As per the ancient texts, there are different phase in life which is called Ashramas. There are four such Ashramas called Bramhacharyashrama, Grihasthasharama, Vanaprasthashrama and Sanyasasharama and it is mandatory to go through with all these phases to attain salvation. Marriage involves coming together of two souls and them tying a knot because their karmas are intertwined and they both resolve to complete many things mutually to attain salvation. Their union is considered indissoluble and to last forever, hence words like divorce, separation are alien to Hinduism in its literal sense.
The Hindu marriage prominently follows the principles of Manu Smriti as to the types of marriages, the permitted and forbidden degrees, the roles and responsibilities of husband and wife and more importantly the purpose of marriage.
As per the ancient Hindu texts, a man without a wife is not considered as complete and without a wife he can’t perform various religious sacraments. Only a wife can complete him, in the journey of attaining the four aspects of life, Dharma (obligation), Artha (possession), Kama (love and desires) and finally Moksha (emancipation). That’s why a wife is not only known as “Patni”, but more importantly “Sahadharmini”, “Dharampatni” or “Ardhangini”.
Legally marriage can be defined as a union of two persons as husband and wife in a legal, consensual and contractual relationship made and dissolvable as per the law.
The marriage between Hindus in India is governed by the the Hindu Marriage Act, 1955 (the “Act”) which contains provisions related to Conditions, Ceremonies, Judicial separation, Void / Voidable marriages, Divorce among others.
The concept of void marriage can be understood to mean a marriage which is devoid of certain essential conditions of as mentioned in the Section 11 of the Act.
A void marriage from the very beginning is invalid in law and does not have any legal effect neither it creates any rights nor obligations between parties and to understand the concept of void marriage a bit better an analysis of provision in law is given ahead along with the subsequent case laws in this article.

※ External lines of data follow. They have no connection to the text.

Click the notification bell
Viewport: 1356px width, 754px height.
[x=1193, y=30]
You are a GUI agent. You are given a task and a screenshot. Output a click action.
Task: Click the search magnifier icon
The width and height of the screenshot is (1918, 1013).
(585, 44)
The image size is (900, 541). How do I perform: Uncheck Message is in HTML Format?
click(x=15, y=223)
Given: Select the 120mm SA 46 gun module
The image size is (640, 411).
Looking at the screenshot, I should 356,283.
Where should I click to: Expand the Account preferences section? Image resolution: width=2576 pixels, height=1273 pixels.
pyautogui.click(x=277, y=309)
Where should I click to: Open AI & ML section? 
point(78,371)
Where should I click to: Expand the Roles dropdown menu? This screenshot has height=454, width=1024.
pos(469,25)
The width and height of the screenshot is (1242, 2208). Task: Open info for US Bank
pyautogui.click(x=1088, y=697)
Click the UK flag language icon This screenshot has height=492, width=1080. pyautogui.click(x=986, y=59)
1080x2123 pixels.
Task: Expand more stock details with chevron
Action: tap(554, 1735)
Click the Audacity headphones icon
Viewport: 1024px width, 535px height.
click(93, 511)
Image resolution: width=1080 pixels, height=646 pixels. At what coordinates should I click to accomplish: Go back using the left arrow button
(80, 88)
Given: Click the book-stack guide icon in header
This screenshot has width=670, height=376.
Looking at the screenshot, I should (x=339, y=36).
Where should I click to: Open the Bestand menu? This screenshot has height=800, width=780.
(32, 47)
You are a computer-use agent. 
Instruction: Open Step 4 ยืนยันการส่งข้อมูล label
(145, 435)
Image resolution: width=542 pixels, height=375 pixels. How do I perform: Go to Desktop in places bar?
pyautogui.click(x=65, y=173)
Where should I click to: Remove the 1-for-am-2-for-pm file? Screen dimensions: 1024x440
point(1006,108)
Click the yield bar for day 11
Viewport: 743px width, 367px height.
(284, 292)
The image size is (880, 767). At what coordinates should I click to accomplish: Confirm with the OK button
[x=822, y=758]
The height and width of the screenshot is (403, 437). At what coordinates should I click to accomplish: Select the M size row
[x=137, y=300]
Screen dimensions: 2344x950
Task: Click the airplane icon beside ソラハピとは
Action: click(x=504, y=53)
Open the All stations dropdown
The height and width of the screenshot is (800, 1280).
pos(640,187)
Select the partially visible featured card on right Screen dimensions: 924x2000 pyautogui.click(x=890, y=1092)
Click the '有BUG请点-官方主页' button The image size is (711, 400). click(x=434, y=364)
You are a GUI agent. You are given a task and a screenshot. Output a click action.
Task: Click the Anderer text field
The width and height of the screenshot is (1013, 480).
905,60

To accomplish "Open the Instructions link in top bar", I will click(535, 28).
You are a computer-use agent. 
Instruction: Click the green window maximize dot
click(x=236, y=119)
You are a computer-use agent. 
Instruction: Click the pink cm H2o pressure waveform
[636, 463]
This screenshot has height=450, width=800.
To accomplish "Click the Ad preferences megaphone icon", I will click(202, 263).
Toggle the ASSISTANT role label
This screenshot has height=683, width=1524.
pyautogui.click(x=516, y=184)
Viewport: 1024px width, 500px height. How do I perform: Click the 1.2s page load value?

The bare reading of the Section 11 of the Act goes as follows:
“Any marriage solemnised after the commencement of this Act shall be null and void and may, on a petition presented by either party thereto [against the other party], be so declared by a decree of nullity if it contravenes any one of the conditions specified in
clauses (i), (iv) and (v) of section 5”.
The analysis can further help in better understanding the position in law having divided in following points:
The Section mentions the words “null and void” at the very beginning which if read together as a whole with entire section means that marriage shall be null from the very moment it was solemnized without a formal declaration by the court or by a decree of court.
The Section mentions the words “on a petition presented by either party thereto [against the other party], be so declared by a decree of nullity”. It can be understood to mean that the marriage will be formally declared as Null and Void with a decree for its nullity after a petition by the affected party (either husband or wife) has been made against the other party before court.
However, even without making a petition the marriage will still be devoid of legal effect but generally the court is considered as a right forum to determine the legality.
Another thing which should be noted is mention of words “by either party thereto” that means a petition can only be presented by a party to such marriage not by an outsider from such marriage. Read with Case Law No. 2
The Section also mentions the words “and may, on a petition presented by either party thereto” where the word “may” represent that it discretionary and not mandatory for the court to declare the marriage as null and void.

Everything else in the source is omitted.